I went to a workshop yesterday for beginning actors. I wasn’t nervous at all as I walked in. I talked to a few people in the foyer, put on my nametag, and then took a chair by myself. Gabbing and not gabbing … both were okay.
For the first hour-and-a-half, our leader did a lot of teaching, and then it was time for coffee. I started talking to a woman whose nametag said “Gladys”, but other people laughed when I called her that. Shirley liked having fun with nametags. And so do I. I asked her if we could switch. She was all for it. For the rest of the day, I had my moments of confusion, as I heard my fellow participants referring to “Bruce”. Not the me I know. I was enjoying being Gladys, that’s for sure.
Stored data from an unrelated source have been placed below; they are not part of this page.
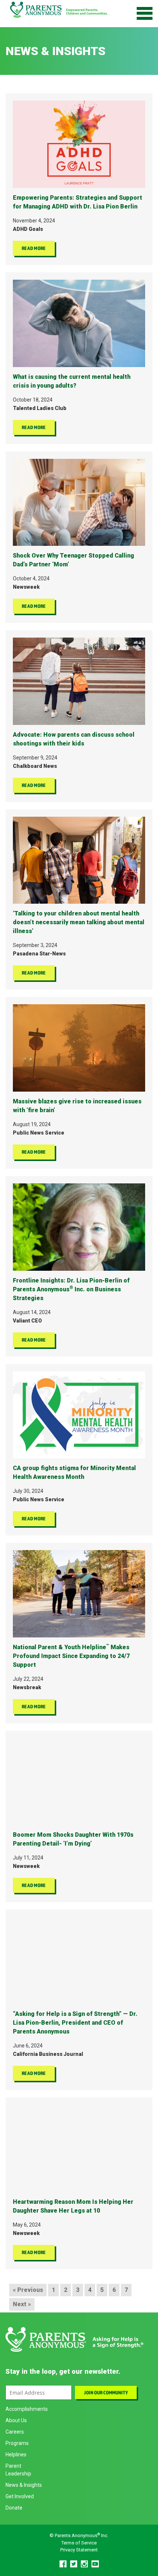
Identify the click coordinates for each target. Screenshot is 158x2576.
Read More (34, 248)
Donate (14, 2508)
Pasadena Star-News (39, 954)
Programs (17, 2443)
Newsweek (26, 587)
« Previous (28, 2289)
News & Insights (24, 2485)
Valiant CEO (27, 1321)
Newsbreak (27, 1687)
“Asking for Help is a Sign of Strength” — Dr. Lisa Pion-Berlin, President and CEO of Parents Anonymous (75, 2022)
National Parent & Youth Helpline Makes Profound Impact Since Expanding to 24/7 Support (71, 1656)
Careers (15, 2432)
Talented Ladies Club (40, 408)
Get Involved (20, 2496)
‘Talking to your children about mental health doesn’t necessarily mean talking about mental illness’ (78, 922)
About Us (16, 2420)
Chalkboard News (35, 766)
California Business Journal (48, 2054)
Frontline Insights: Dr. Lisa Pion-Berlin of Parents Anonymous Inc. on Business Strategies (71, 1289)
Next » (22, 2304)
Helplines (16, 2454)
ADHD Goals (28, 229)
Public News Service (38, 1133)
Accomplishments (27, 2409)
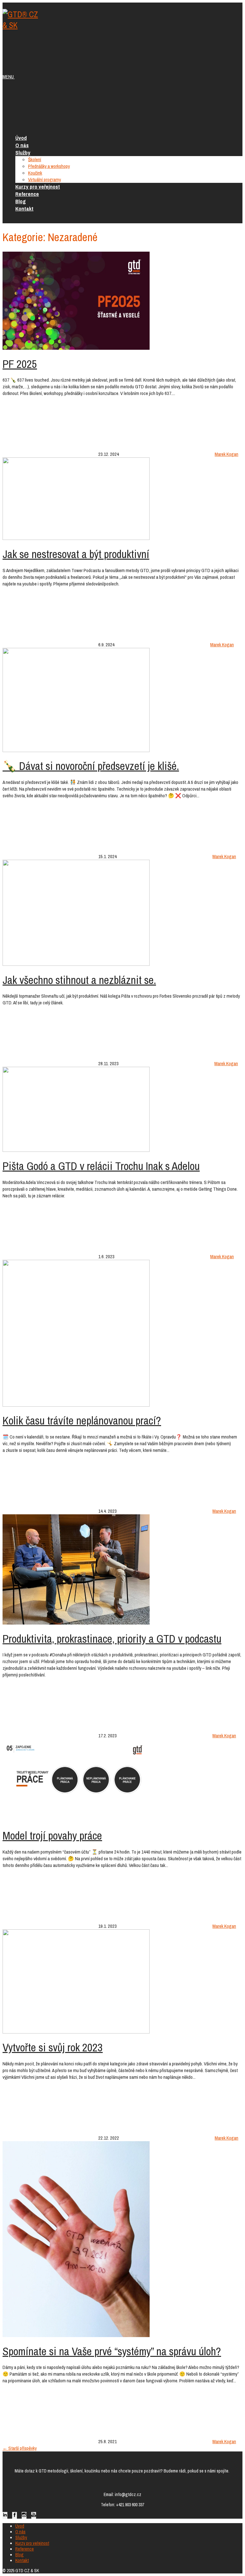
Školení (34, 159)
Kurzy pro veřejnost (37, 186)
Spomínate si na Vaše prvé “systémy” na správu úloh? (112, 2351)
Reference (27, 193)
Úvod (21, 137)
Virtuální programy (44, 179)
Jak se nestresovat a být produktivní (76, 554)
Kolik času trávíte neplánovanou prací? (82, 1420)
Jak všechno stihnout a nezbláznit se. (79, 979)
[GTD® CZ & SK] (22, 25)
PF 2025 (20, 363)
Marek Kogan (226, 454)
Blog (20, 201)
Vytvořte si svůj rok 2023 (53, 2047)
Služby (22, 152)
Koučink (35, 172)
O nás (22, 145)
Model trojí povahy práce (52, 1835)
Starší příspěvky (20, 2448)
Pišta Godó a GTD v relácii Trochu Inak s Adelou (101, 1166)
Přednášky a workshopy (49, 166)
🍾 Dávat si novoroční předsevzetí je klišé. (91, 765)
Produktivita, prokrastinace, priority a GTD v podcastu (112, 1638)
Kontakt (24, 208)
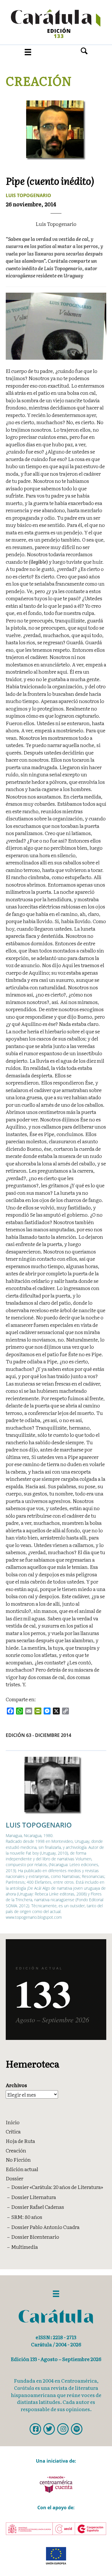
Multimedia (24, 2246)
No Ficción (18, 2159)
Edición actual (22, 2169)
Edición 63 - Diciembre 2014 (38, 1735)
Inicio (13, 2122)
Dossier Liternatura (33, 2196)
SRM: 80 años (26, 2216)
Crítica (13, 2131)
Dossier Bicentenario (35, 2236)
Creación (39, 80)
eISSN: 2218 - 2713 (56, 2337)
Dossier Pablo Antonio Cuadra (45, 2226)
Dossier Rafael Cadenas (37, 2206)
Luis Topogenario (28, 195)
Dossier (14, 2178)
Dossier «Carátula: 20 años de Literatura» (57, 2186)
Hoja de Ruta (20, 2140)
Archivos (16, 2085)
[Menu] (27, 52)
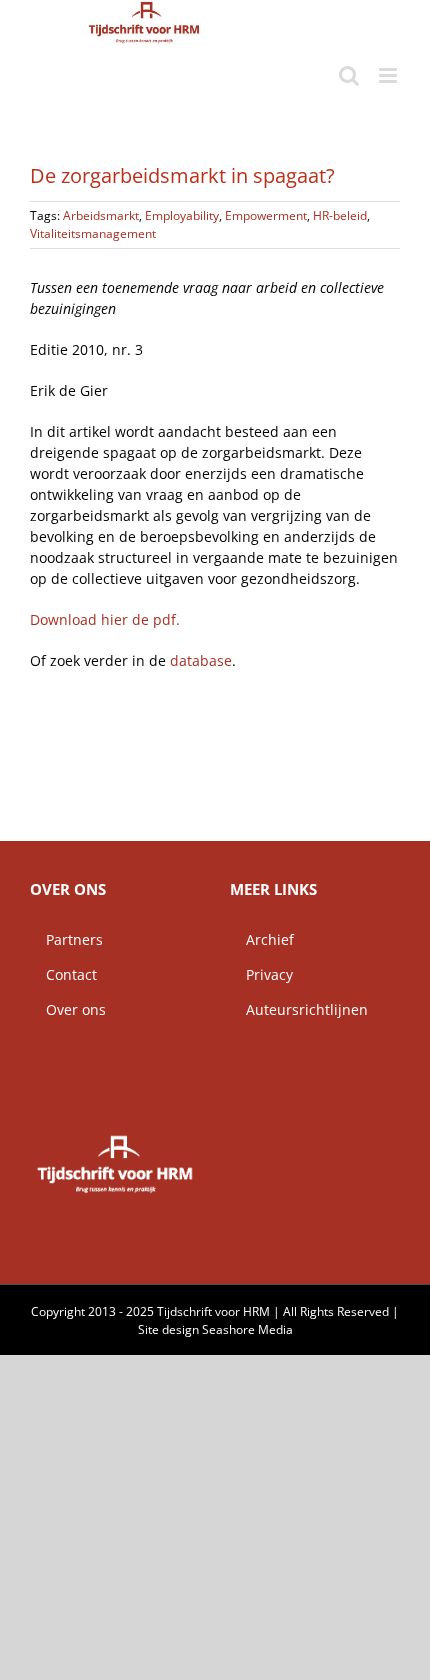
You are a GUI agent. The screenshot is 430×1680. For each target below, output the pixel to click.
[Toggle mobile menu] (389, 75)
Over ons (68, 1009)
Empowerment (266, 215)
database (201, 660)
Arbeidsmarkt (101, 215)
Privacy (261, 974)
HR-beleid (340, 215)
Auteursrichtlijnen (299, 1009)
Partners (66, 939)
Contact (63, 974)
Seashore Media (247, 1329)
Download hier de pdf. (105, 619)
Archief (262, 939)
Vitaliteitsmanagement (93, 233)
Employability (182, 215)
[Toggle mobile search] (349, 75)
Our improv group of three decided to be uptight bank robbers brandishing guns at a teller. Little did we know that she was an undercover cop. Such fun. And I got to dress up in a fancy black suit jacket and a floppy hat. I felt quite nasty for close to an hour, as we watched other groups perform and then did our thing.
Next on the menu, we sat in a big circle on the stage. One person suggested a topic and would give us a sentence about it, starting with the letter A. The next improv-er got to continue, beginning with a word that started with B. And so on. On one go-round I got Z, and was very pleased to come up with “Zowie!” After a complete circuit of the alphabet, we debriefed. I mentioned that I didn’t like it when someone was struggling to create a sentence beginning with a certain letter, and others would chime in with suggestions. Duly noted by the group. When we began again, with the topic slowly morphing into a discussion about pets, it was my turn with the letter K. And I couldn’t think of a darn thing. Naturally nobody helped me, and the silence deepened. The tension rolled through me for at least thirty seconds, until I blurted out, “Killing pets is really not a good idea.”
So I got to sit with my fear. And I realized that drawing a blank was all right. I didn’t die on the spot. Oh, drama, what a teacher you are!
Later in the day, our groups of three each put on the same ten-page play, holding our scripts as we told the story. Partway through, I got really confused about where I was supposed to be standing, and how I was supposed to kiss a woman without blocking her from the audience, and in general about all the stage directions written in the script in italics. Out of the corner of my head, I heard silence hanging in the air, and finally found the highlighted line that I was supposed to say seconds earlier. Humbled again. Totally out of character, I smacked myself in the head. At least I got a laugh doing that.
I survived this faux pas as well, and learned one more time to laugh at my imperfections. Later, I would have a third opportunity to eat humble pie. Quite delicious, actually. The workshop was over and I had gone to a restaurant in St. Thomas. I sat at the bar and watched big screen sports. Had a good conversation with the bartender. After a generous helping of nachos, and a sinful brownie, ice cream and whipped cream combo, I checked my shirt to see if I had blobbed stuff there. Nope, I was fine. But there was a piece of paper stuck to my chest. It said “Gladys”. My friend behind the bar said he hadn’t spoken up about it since it was none of his business. I told him the switcheroo story. I think he understood. If not, it was another rich life experience within the world of dramatic arts.